I bled brown and red on day 10-12 past 2dt feared the worst (tested early and got a bfn) but woah it was a bfp (patience isnt my strong point!) and the bfp is 5 next month, this part of the 2ww is the worst        

Let us know how you get along

Donna


----------



## Tiffanymi (Jan 18, 2013)

Thanks for the responses. Holding thumbs...isn't a good thing to go through.


----------



## mb2512cat (Sep 12, 2011)

I'm doing the pg test tomorrow, but started brown discharge two days ago which yesterday turned into red bleeding. It's carried on today.
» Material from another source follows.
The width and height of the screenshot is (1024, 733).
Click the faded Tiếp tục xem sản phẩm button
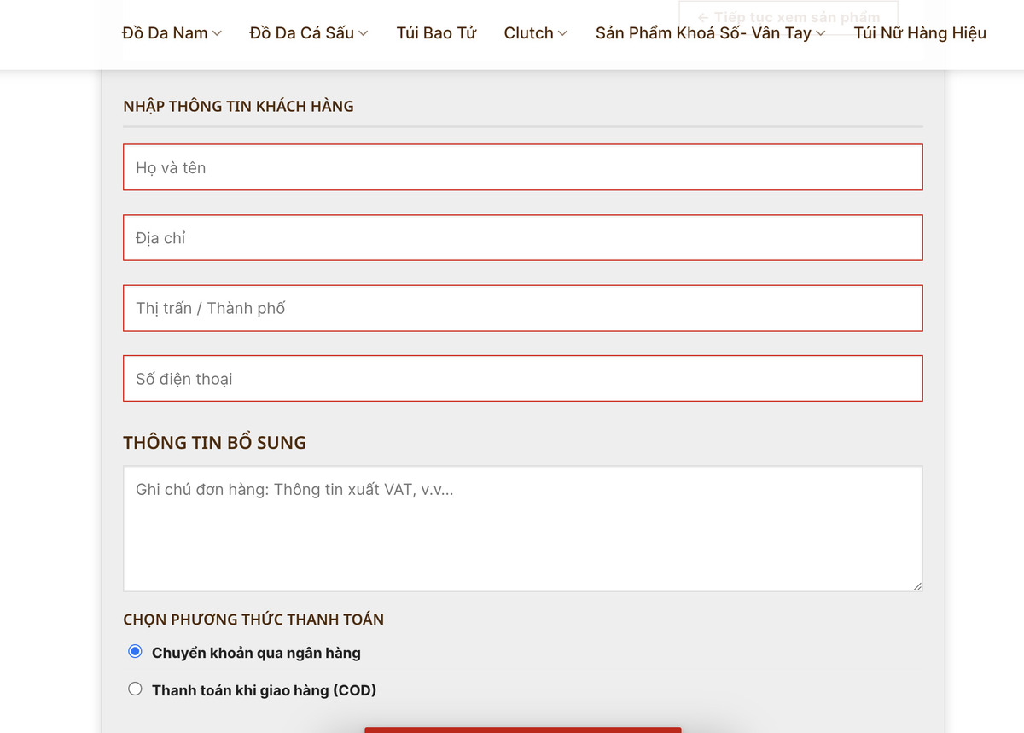(x=788, y=17)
I am very negative about the whole thing now. I am trying to stay positive but think I am just cruelly deluding myself.


----------



## Lfey (Jan 26, 2012)

Hi Tiffany

My otd is Friday and yesterday i noticed a slight brown discharge when i wipe, nothing on my pantyliners and its the same today. (sorry if tmi). Its kinda knocked me sideways. Ive been so positive throughout the whole process although this waiting around is driving me insane!

Im trying not to worry about it too much as ive read on here so many women say they have had this and then gone on to get a BFP. If its worrying you too much id speak to your clinic for advise maybe just to put your mind at ease if nothing else.

Fingers and toes crossed for you x


----------